Unhandled Exception:Unicode character out of UCS-2

BlitzMax Forums/BlitzMax Programming/Unhandled Exception:Unicode character out of UCS-2

Murilo(Posted 2010) [#1]
I'm writing an app that permits the dragging and dropping of files/folder. Everything appeared to be working nicely, when I decided to drag the "developer" folder on to my app (to test recursion in large folders). It resulted in the following error:

Unhandled Exception:Unicode character out of UCS-2 range

Surely BlitzMax should be able to handle all OS X filenames? Am I missing something?

Thanks


Brucey(Posted 2010) [#2]
Unhandled Exception:Unicode character out of UCS-2 range

Oooh.. I wondered who'd be the first to see that :-p

But I'm surprised there are unicode chars above 65k...


Murilo(Posted 2010) [#3]
It looks like it's an issue with a Japanese character:

"H.264(Blu-ray 用).setting"

Is there nothing I can do?


Brucey(Posted 2010) [#4]
Speak to Mark really nicely, perhaps? :-/

The problem lies with BlitzMax's newer string handling code which better supports UTF8.
Specifically, Mark added a cutoff so that each real "character" would be able to fit only into a single BlitzMax character. A BlitzMax character is UTF16 or UCS-2, depending how you look at it.
True UTF16 would allow for multiple UTF16 entries to represent a single real character.
That means, that a character with a code like 65289 should in reality be stored in TWO BlitzMax UTF16 characters.
As you might imagine, that kind of throws things like LENGTH checks up in the air, because you'd need some UTF16 savvy code to understand that 5 characters might actually be only 4 real characters.

BlitzMax uses UTF16/UCS-2 because Windows does by default.

Ideally, one might prefer UTF32. That would certainly avoid this particular issue.

As for a "workaround"... the code you'd be interested in, is bbStringFromUTF8String() within blitz_string.c / brl.blitz.


marksibly(Posted 2010) [#5]
Hmm...

But 65289 *should* fit into 16 bits.

> "H.264(Blu-ray 用).setting"

Is that HTML encoding?

Does the 用) bit 'mean' a single character or something? From here, it looks like 2 characters that should fit OK into 16 bit UCS-2.
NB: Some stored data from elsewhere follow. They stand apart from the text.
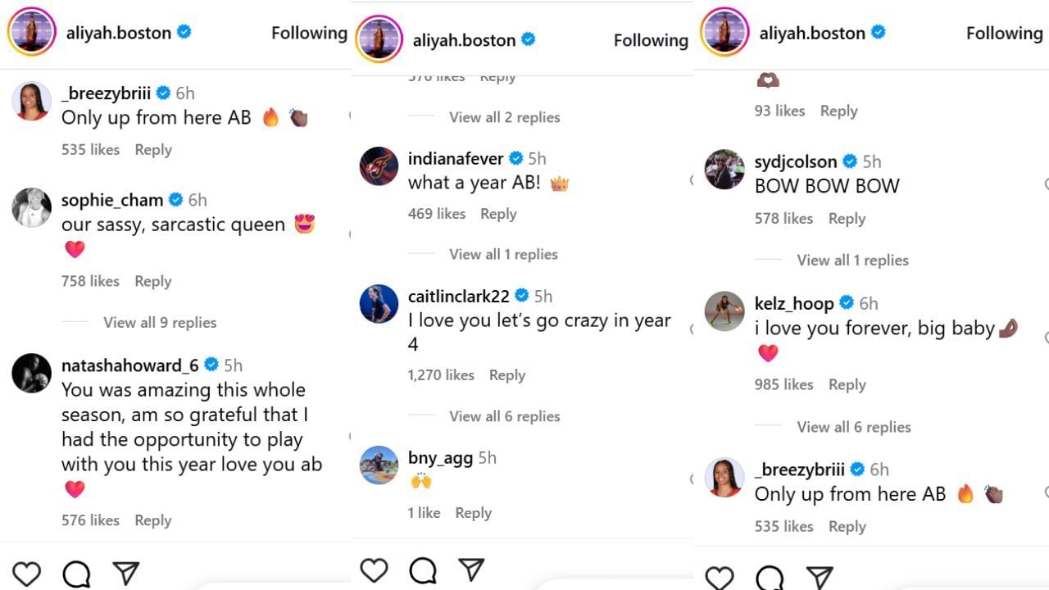Click the bny_agg avatar thumbnail
Screen dimensions: 1049x590
pos(379,465)
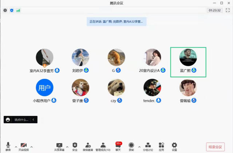The height and width of the screenshot is (153, 233).
Task: Open the Chat (聊天) icon with 99+ badge
Action: click(x=118, y=145)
Could be a bug in StringFromUTF8 I guess - wouldn't be the first!


Brucey(Posted 2010) [#6]
Oh... apologies... This is related to this bug for 1.37 :

Using the patch, this works :
SuperStrict

Local s:String = Chr(65289)

Print Asc(s)

Local s2:String = String.FromCString(s.ToUTF8String())

Print s2.length

Local s3:String = String.FromUTF8String(s2)

Print Asc(s3)



Murilo(Posted 2010) [#7]
Thanks guys.

@Mark: Yeah - That's HTML encoding. When I pasted the filename into the text area, I could see the Japanese character.

I'm using 1.37 - I'll give the patch a whirl now...


Murilo(Posted 2010) [#8]
That patch worked perfectly! Cheers


Imphenzia(Posted 2010) [#9]
Since upgrading to 1.38 (from 1.36) my Raknet implementation also crashes out with the "Unhandled Exception:Unicode character out of UCS-2" being thrown, presumably in my line:

Local value:String = String.FromUTF8String(Self.rPacket.GetData())

I'll haven't found the issue yet but I'll keep troubleshooting it.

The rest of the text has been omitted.